Secondary prevention to optimise atherosclerotic control and prevent future events

There is a higher risk of future ischaemic events in patients with CRAO [63]. A retrospective audit found that 64% of patients had at least one undiagnosed vascular risk factor, with 36% of these patients having hyperlipidaemia at the time of the CRAO event [64]. Therefore, secondary prevention should involve multidisciplinary collaboration with a neurologist, ophthalmologist and primary care physician. Ophthalmological follow-up is important to optimise the residual vision, monitor for neovascularisation-related complications and preserve the health of the contralateral eye [65]. The neurologist works in collaboration to determine the cause and initiate appropriate pharmacological secondary prevention. Once the cause is determined, it is important to work with the general practitioner to control systemic atherosclerotic risk factors, including hypertension, hyperlipidaemia, diabetes, obesity and obstructive sleep apnoea. Smoking cessation, diet and regular physical activity are also important for secondary prevention of CRAO [1, 66].

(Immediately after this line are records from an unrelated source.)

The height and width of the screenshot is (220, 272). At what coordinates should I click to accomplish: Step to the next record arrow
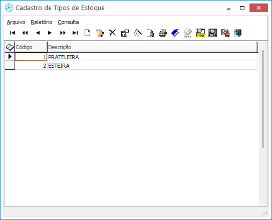50,33
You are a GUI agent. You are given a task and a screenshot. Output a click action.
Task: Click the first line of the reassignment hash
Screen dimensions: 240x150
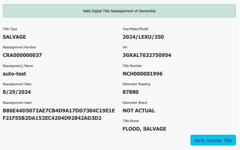click(x=59, y=111)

It is recommended to follow established professional guidelines as per the AHA for transient ischaemic attacks or minor strokes [1]. For patients who do not have an indication for anticoagulation or surgery, it is therefore reasonable for patients to receive antiplatelet therapy. In patients without contraindications, the guidelines recommend an initial 21-day course of dual antiplatelet therapy, followed by long-term treatment with a single antiplatelet agent, which is typically aspirin 81 mg daily or clopidogrel 75 mg daily.

Recommended management

Based on currently available literature, patients presenting with CRAO, and related syndromes should be promptly reviewed with a view to initiate acute treatment if patient present within an allocated time window for consideration of thrombolysis. Patients should undergo thorough history taking and clinical assessment. Consideration should be given to any symptoms concerning for GCA, additional neurological symptoms and contraindications for tPA therapy. A review by an ophthalmologist should also be performed upon presentation. If patients are within the 4.5-h treatment window, they may be considered for IV-tPA with consultation from the stroke unit.

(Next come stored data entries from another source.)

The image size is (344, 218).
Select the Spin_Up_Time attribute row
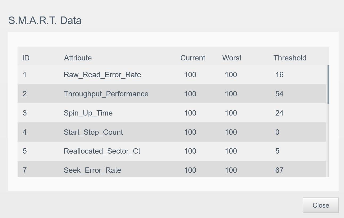point(171,113)

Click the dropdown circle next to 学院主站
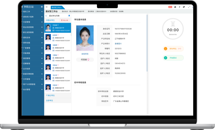tap(42, 7)
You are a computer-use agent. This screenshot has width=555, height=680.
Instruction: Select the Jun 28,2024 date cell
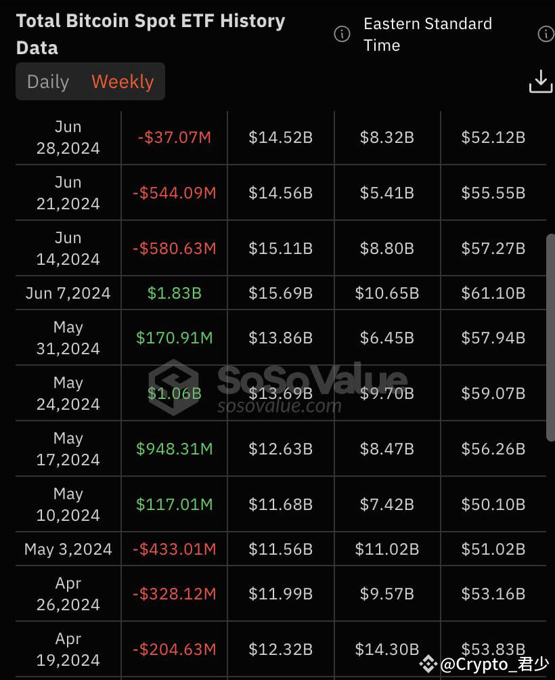tap(68, 137)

From an institutional perspective, the AHA recommend modification of current hospital code stroke protocols for CRAOs and related syndromes. They recommended the addition of a funduscopic examination and screening for arteritis [1]. The guidelines emphasised the importance of stroke centres developing relationships with community optometrists and ophthalmologists to promote efficient pathways for RAO patients. Grory et al. also suggested public health campaigns to include CRAO symptoms as a component of potential stroke features to improve awareness regarding the time sensitive nature of RAOs [1].

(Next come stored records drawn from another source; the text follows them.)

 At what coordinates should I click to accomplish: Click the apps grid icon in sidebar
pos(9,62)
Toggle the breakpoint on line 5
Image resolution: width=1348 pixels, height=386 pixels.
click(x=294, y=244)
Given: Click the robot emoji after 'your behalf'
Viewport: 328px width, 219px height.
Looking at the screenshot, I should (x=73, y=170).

In cases where the patient has a delayed presentation and is ineligible for IV-tPA, patients can commence antiplatelet therapy and be referred to stroke clinic for systemic workup with a view for secondary prevention.

Future directions

There is a need for Level II evidence double-blinded randomised controlled trial to address the efficacy of thrombolysis compared to placebo in treating early CRAO within suitable therapeutic treatment window. The exploration of novel thrombolytic agent such as tenecteplase holds promise for forthcoming research endeavours. A collaborative approach is important to develop a system of care for the urgent recognition, triage, and management of CRAO in a manner like cerebral ischaemic stroke.

Conclusion

CRAO is an ocular emergency and is analogous to an ischaemic stroke. The risk factors associated with non-arteritic CRAO is like that of cerebrovascular accident or myocardial infarction. Whilst various reports suggest different treatment modes for CRAO, there is little evidence supporting an optimal management plan. After taking a thorough history, ocular examination and investigations, the principles of management of CRAO includes acute management to restore blood flow, subacute management to prevent secondary complications and secondary prevention.